■ THE TASK ■
Can you write out each of the entries below word for word, omitting the pictures?

════════════════════

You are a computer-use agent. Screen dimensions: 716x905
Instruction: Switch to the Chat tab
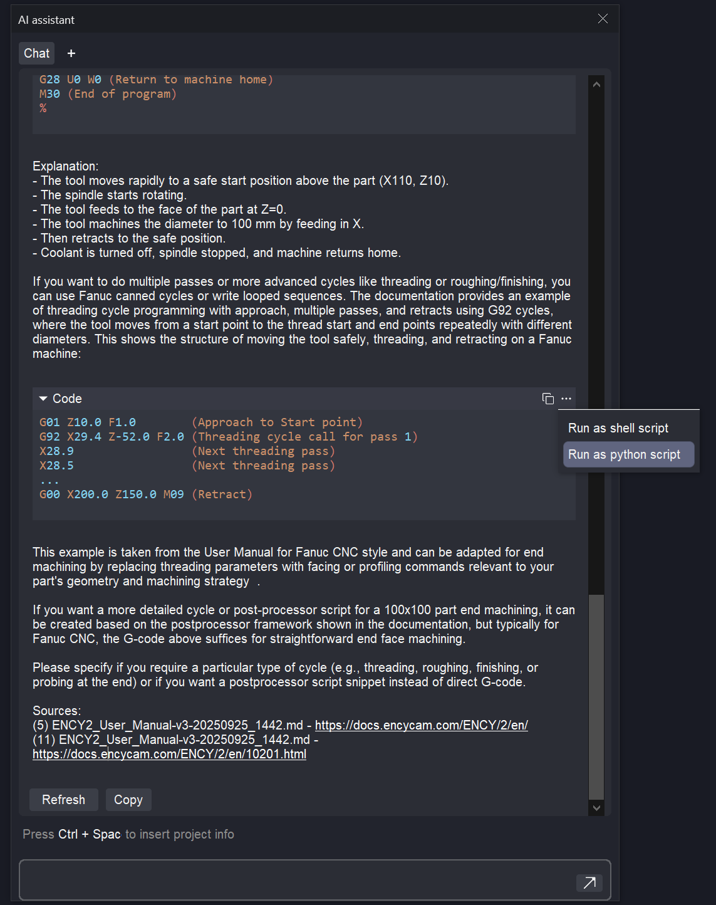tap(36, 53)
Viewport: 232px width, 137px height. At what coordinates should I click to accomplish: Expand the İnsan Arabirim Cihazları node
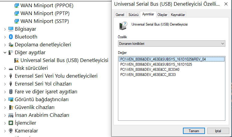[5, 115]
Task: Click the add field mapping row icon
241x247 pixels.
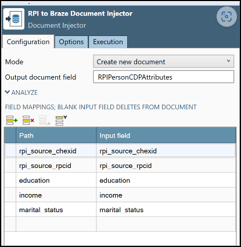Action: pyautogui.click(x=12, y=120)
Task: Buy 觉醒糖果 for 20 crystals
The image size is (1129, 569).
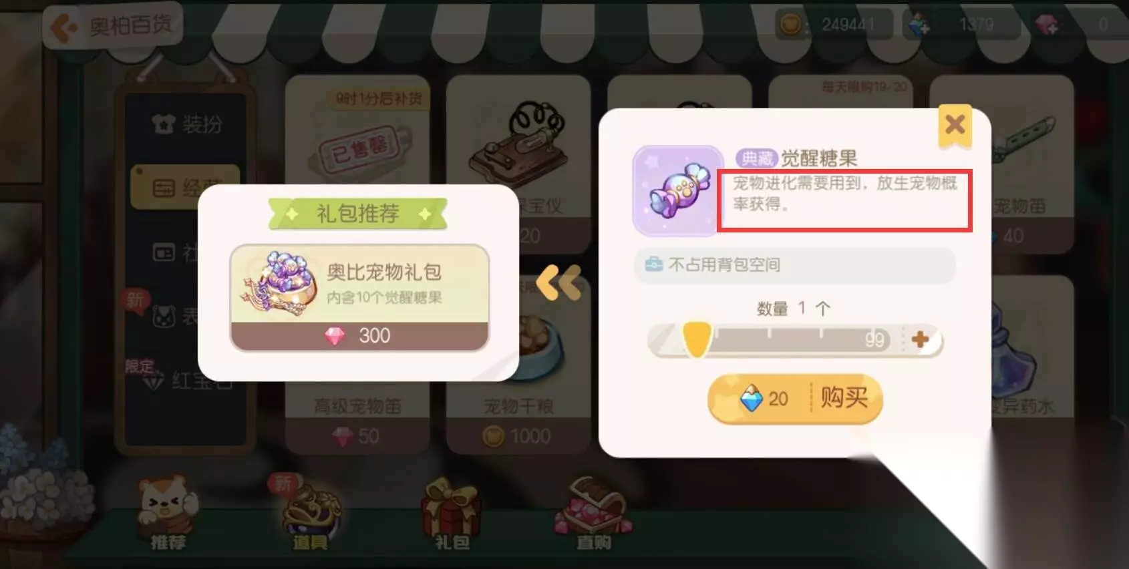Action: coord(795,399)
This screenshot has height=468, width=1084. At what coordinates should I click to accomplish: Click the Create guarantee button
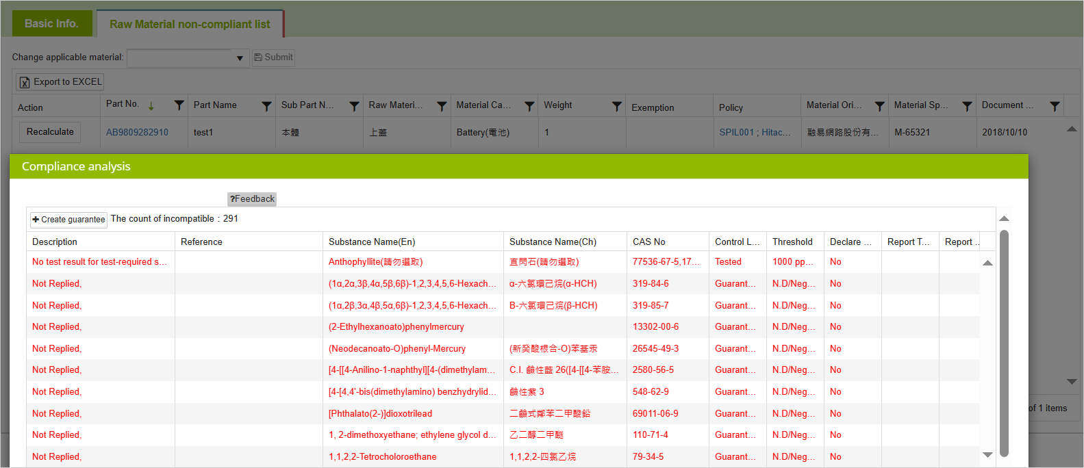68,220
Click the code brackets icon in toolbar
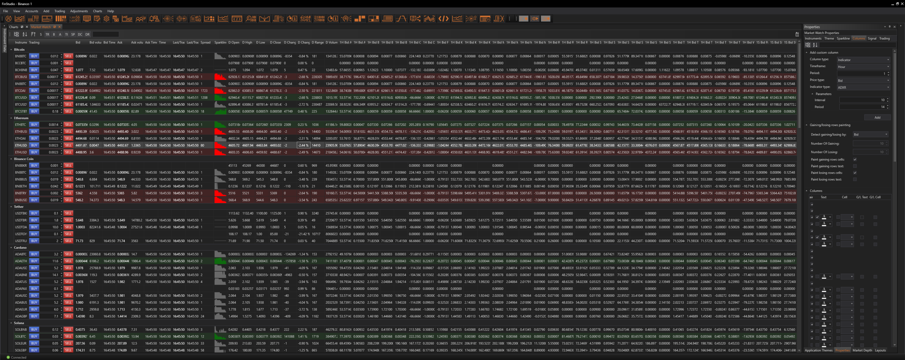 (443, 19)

════════════════════

■ ANSWER BELOW ■
You are a computer-use agent. Screen dimensions: 716x905
Instruction: Switch to the Chat tab
tap(36, 53)
Viewport: 232px width, 137px height. At what coordinates should I click to accomplish: Expand the İnsan Arabirim Cihazları node
[5, 115]
Task: Click the add field mapping row icon
241x247 pixels.
Action: pyautogui.click(x=12, y=120)
Task: Buy 觉醒糖果 for 20 crystals
The image size is (1129, 569).
Action: coord(795,399)
This screenshot has height=468, width=1084. At what coordinates should I click to accomplish: Click the Create guarantee button
68,220
Click the code brackets icon in toolbar
 (443, 19)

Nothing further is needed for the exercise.